_Your objective_
Verbatim copy, pictures excluded: every line from the one with "You are a computer-use" through the final line of the data below, and no other line.

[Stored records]
* * *

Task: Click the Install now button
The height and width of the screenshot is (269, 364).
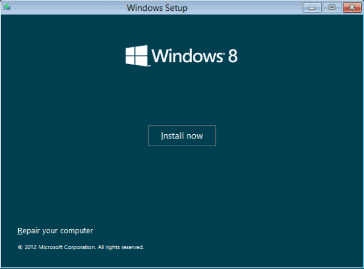Action: (x=181, y=136)
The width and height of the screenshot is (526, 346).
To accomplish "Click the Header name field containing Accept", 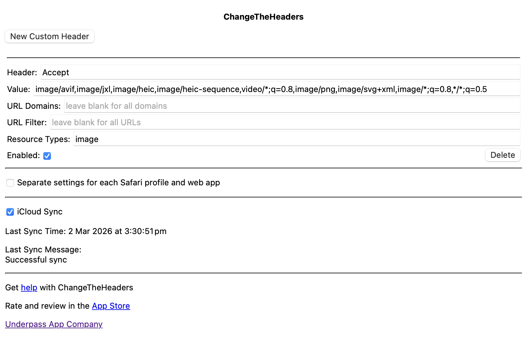I will [280, 72].
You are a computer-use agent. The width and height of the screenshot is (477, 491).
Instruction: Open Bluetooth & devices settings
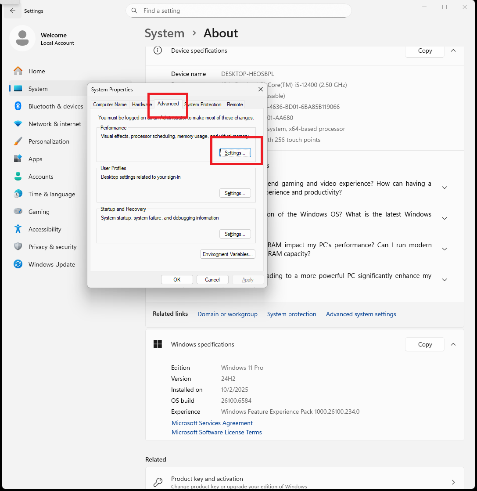[55, 106]
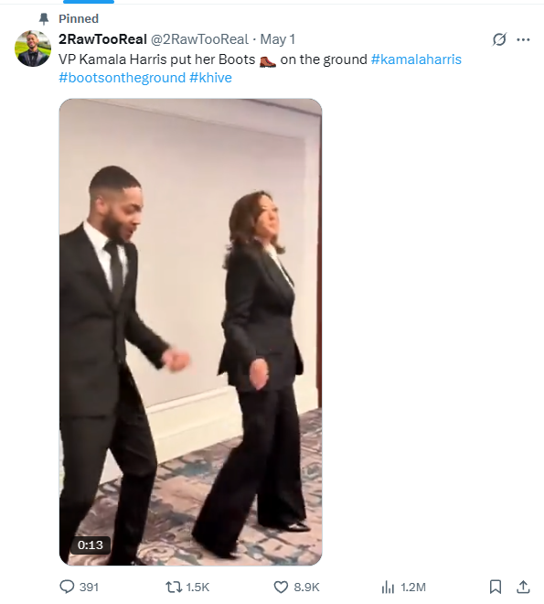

* * *

_Answer area_
You are a computer-use agent. The width and height of the screenshot is (477, 491).
Instruction: Open Bluetooth & devices settings
[55, 106]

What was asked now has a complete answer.